Encouraged by upward revision of the FY21 growth forecast to 3.94%, the Monetary Policy Committee (MPC) decided to maintain the policy rate at 7%, noting that it confirms the strength of the broad-based economic rebound since the start of the fiscal year, on the back of targeted fiscal measures and aggressive monetary stimulus.
The MPC maintained the status quo as per the market expectations of no change in the policy rate, since the SBP strongly hinted in monetary policy statements for January and March that it might maintain the rate at the current level of 7%, with the real interest rate (the benchmark interest rate minus inflation reading) hovering at negative 2%
Earlier, to support the economy from the onslaught of Covid-19 pandemic, the SBP had aggressively slashed the benchmark interest rate by 625 basis points from March to June 2020 to 7%. The policy rate was last changed in June 2020, when the MPC reduced it by 100 basis points to 7%.
In its policy statement, the SBP said that on the inflation front, the recent out-turns continue to be volatile, as inflation rose to 11.1 percent year-on year in April, propped up by the lingering impact of February’s electricity tariff increase as well as a pick-up in month-on-month food prices, partly driven by the usual seasonality around the holy month of Ramazan.

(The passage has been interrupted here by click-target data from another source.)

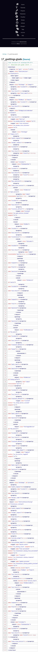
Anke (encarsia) (23, 41)
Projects (19, 10)
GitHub (19, 22)
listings (4, 54)
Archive (19, 32)
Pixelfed (19, 16)
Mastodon (19, 13)
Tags (19, 28)
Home (19, 4)
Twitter (19, 19)
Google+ (19, 25)
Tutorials (19, 7)
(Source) (26, 59)
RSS (19, 35)
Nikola (18, 43)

The MPC observed that although core inflation in urban areas has risen by around 1.5 percentage points during this period, available evidence suggests that demand-side pressures on inflation continue to be relatively contained. This reflects the fact that despite the economic recovery, there is still some spare capacity following last year’s contraction.
In its statement the SBP said that as previously forecast, the headline year-on-year inflation rate is likely to remain elevated in the coming months due to the recent electricity tariff hike, pushing the average for FY21 close to the upper end of the announced range of 7-9 percent. As supply shocks dissipate thereafter, inflation is expected to gradually fall toward the 5-7 percent target range over the medium-term.
The MPC noted that the current accommodative stance of monetary policy remains appropriate to ensure that the recovery becomes firmly entrenched and self-sustaining. As a result, the MPC noted that it was important for monetary policy to remain supportive.
The MPC observed that given the Covid-related uncertainties, the cost of withdrawing monetary stimulus too soon exceeded that of withdrawing too late. Taking note of the uncertainty around the inflation and growth outlook, the MPC noted that monetary policy will remain accommodative in the near term, and any adjustments in the policy rate to be measured and gradual to achieve mildly positive real interest rates over time.
Second-round effects from the supply shocks were also not visibly apparent: price pressures are concentrated in a few items, wage growth is subdued keeping a cap on costs, and inflation expectations remain reasonably anchored. As supply shocks dissipate thereafter, inflation is expected to gradually fall toward the 5-7 percent target range over the medium-term.
Since the last MPC, headline inflation has risen further, mainly driven by supply shocks to food and energy, including the lingering impact of February’s electricity tariff hikes. On a sequential basis, upward momentum in certain food prices notably fresh fruits, vegetables, dairy, poultry, and edible oil was exacerbated by the advent of Ramzan, more than offsetting the recent decline in wheat prices. “While core inflation has picked up in urban areas, price pressures were concentrated among a relatively confined set of items and spare capacity still exists in the economy. Inflation expectations also remain reasonably anchored and wage growth is still muted,” the MPC maintained. It predicted that if demand side pressures emerge as the recovery becomes more durable and the economy returns to full capacity, it would be prudent for monetary policy to begin to normalize through a gradual reduction in the degree of accommodation.